##### RAW DATA
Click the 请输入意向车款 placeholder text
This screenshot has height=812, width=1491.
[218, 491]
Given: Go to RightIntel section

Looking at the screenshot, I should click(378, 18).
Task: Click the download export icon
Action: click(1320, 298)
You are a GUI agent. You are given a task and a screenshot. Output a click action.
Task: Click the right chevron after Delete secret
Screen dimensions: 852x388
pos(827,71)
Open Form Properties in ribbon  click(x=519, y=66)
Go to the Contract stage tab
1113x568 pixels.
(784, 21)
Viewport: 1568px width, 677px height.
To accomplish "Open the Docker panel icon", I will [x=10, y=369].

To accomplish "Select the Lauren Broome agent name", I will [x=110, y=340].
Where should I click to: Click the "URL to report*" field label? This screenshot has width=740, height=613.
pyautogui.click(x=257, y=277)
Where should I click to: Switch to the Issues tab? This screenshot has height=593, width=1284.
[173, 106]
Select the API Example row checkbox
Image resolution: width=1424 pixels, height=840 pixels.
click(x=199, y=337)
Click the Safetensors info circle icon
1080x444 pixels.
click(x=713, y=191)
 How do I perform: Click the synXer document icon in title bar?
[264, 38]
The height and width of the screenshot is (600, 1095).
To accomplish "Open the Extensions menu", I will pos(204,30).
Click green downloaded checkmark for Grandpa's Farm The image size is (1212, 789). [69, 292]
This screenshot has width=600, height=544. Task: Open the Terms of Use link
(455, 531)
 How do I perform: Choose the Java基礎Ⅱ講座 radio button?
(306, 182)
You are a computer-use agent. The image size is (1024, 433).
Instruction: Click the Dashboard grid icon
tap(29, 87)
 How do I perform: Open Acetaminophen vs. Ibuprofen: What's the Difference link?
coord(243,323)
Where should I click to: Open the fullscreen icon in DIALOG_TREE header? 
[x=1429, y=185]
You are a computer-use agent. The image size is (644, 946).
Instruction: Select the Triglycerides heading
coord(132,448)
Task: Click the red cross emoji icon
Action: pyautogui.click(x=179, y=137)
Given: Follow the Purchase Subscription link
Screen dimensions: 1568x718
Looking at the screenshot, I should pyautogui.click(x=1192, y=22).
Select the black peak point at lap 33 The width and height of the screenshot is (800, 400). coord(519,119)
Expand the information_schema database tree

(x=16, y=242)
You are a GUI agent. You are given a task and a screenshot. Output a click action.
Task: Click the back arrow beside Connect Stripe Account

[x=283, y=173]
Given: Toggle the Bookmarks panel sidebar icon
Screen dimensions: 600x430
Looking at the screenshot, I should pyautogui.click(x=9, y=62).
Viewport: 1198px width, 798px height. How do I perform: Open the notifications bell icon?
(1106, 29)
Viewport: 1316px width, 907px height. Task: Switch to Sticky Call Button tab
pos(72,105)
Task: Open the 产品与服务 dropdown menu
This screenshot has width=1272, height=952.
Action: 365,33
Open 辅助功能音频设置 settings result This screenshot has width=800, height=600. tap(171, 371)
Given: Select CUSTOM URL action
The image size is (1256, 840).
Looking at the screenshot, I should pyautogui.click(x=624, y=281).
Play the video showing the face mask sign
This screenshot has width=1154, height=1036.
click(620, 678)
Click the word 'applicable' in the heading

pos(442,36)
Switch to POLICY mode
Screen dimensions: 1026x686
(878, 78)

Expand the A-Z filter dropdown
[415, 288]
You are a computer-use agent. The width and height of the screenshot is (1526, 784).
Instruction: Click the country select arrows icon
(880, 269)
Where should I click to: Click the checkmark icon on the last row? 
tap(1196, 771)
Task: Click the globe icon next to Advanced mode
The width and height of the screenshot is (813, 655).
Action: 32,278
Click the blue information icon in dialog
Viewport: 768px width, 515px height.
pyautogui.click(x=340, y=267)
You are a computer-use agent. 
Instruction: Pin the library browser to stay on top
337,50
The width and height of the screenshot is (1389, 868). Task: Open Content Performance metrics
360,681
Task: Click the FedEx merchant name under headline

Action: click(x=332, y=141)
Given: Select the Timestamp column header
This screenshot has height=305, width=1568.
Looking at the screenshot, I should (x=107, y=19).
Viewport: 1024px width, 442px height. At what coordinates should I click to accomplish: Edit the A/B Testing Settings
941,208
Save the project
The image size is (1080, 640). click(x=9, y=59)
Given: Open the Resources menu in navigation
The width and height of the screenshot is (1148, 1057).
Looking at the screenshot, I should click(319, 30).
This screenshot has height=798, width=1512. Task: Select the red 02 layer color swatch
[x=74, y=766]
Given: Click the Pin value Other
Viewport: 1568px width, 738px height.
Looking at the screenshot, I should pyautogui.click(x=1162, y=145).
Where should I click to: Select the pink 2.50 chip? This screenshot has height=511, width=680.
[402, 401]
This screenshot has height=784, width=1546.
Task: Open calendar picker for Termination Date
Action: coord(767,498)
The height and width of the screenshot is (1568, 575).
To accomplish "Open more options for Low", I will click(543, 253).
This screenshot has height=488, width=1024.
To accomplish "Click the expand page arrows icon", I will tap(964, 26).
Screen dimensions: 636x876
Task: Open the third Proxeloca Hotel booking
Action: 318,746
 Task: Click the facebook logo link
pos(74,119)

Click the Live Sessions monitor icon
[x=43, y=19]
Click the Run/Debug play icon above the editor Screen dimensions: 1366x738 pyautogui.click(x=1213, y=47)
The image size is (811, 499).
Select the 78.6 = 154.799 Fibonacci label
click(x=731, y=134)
##########
- [ABOUT THIS EXERCISE] Working down from the line that contains "This screenshot has height=305, width=1568.", retype each line exactly through the last line of the data, and give nothing else.

- [WRITTEN REPLY]
This screenshot has height=305, width=1568.
Looking at the screenshot, I should (x=107, y=19).
Viewport: 1024px width, 442px height. At what coordinates should I click to accomplish: Edit the A/B Testing Settings
941,208
Save the project
The image size is (1080, 640). click(x=9, y=59)
Given: Open the Resources menu in navigation
The width and height of the screenshot is (1148, 1057).
Looking at the screenshot, I should click(319, 30).
This screenshot has height=798, width=1512. Task: Select the red 02 layer color swatch
[x=74, y=766]
Given: Click the Pin value Other
Viewport: 1568px width, 738px height.
Looking at the screenshot, I should pyautogui.click(x=1162, y=145).
Where should I click to: Select the pink 2.50 chip? This screenshot has height=511, width=680.
[402, 401]
This screenshot has height=784, width=1546.
Task: Open calendar picker for Termination Date
Action: coord(767,498)
The height and width of the screenshot is (1568, 575).
To accomplish "Open more options for Low", I will click(543, 253).
This screenshot has height=488, width=1024.
To accomplish "Click the expand page arrows icon", I will tap(964, 26).
Screen dimensions: 636x876
Task: Open the third Proxeloca Hotel booking
Action: 318,746
 Task: Click the facebook logo link
pos(74,119)

Click the Live Sessions monitor icon
[x=43, y=19]
Click the Run/Debug play icon above the editor Screen dimensions: 1366x738 pyautogui.click(x=1213, y=47)
The image size is (811, 499).
Select the 78.6 = 154.799 Fibonacci label
click(x=731, y=134)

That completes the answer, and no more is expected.